The first subtask can be solved by simply checking if there is at least one happy programmer for each possible assignment of tasks. There are $N^N$ possible task assignments in total.

The second subtask can be solved using the inclusion-exclusion principle. If with $a(S)$, where $S\subseteq \{1,2,\dots ,N\}$, denotes the number of task assignments in which all programmers from set $S$ are happy, then the number of good assignments is equal to

$${\displaystyle \sum _{S\subseteq \{1,2,\dots ,N\}}(-1{)}^{|S|+1}a(S)}$$

Let $S=\{s_1,s_2,\dots ,s_k\}$. If $s_1+s_2+\cdots +s_k>N$ then obviously $a(S)=0$. Otherwise, it holds

$${\displaystyle a(S)=(\genfrac{}{}{0ex}{}{N}{s_1})(\genfrac{}{}{0ex}{}{N-s_1}{s_2})\dots (\genfrac{}{}{0ex}{}{N-(s_1+s_2+\cdots +s_{k-1})}{s_k})(N-k{)}^{N-(s_1+s_2+\cdots +s_k)}}$$

Binomial coefficients can be precomputed using the well-known relation $(\genfrac{}{}{0ex}{}{n}{k})=(\genfrac{}{}{0ex}{}{n-1}{k-1})+(\genfrac{}{}{0ex}{}{n-1}{k})$ in time complexity $\mathcal{O}(N^2)$.

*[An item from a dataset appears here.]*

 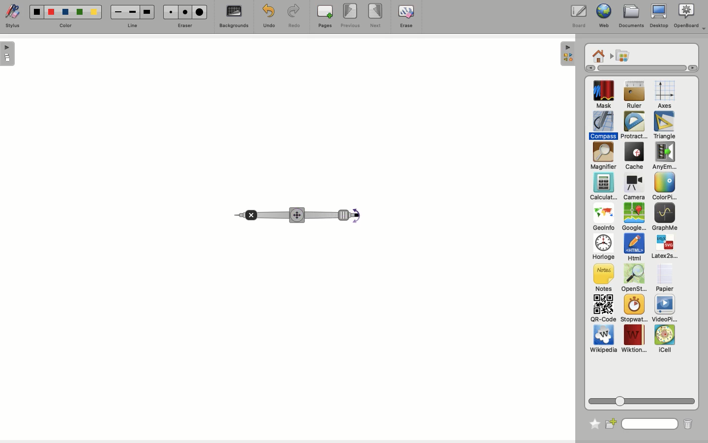 I want to click on Stylus, so click(x=15, y=17).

The total time complexity is $\mathcal{O}(N{2}^N)$.

Finally, the third subtask can be solved using dynamic programming. Let $dp(n,k)$ be the number of assignments of $k$ tasks to $n$ programmers among which there is at least one happy programmer. There are two possibilities – we can give the $n^{\text{th}}$ programmer exactly $n$ tasks (and make him happy), or we won't. In the first case, if $k\ge n$, the number of ways equals

$${\displaystyle (\genfrac{}{}{0ex}{}{k}{n})(n-1{)}^{k-n}}$$

and in the other it equals

$${\displaystyle \sum _{0\le i\le k,i\ne n}(\genfrac{}{}{0ex}{}{k}{i})dp(n-1,k-i)}$$

The total time complexity is $\mathcal{O}(N^3)$.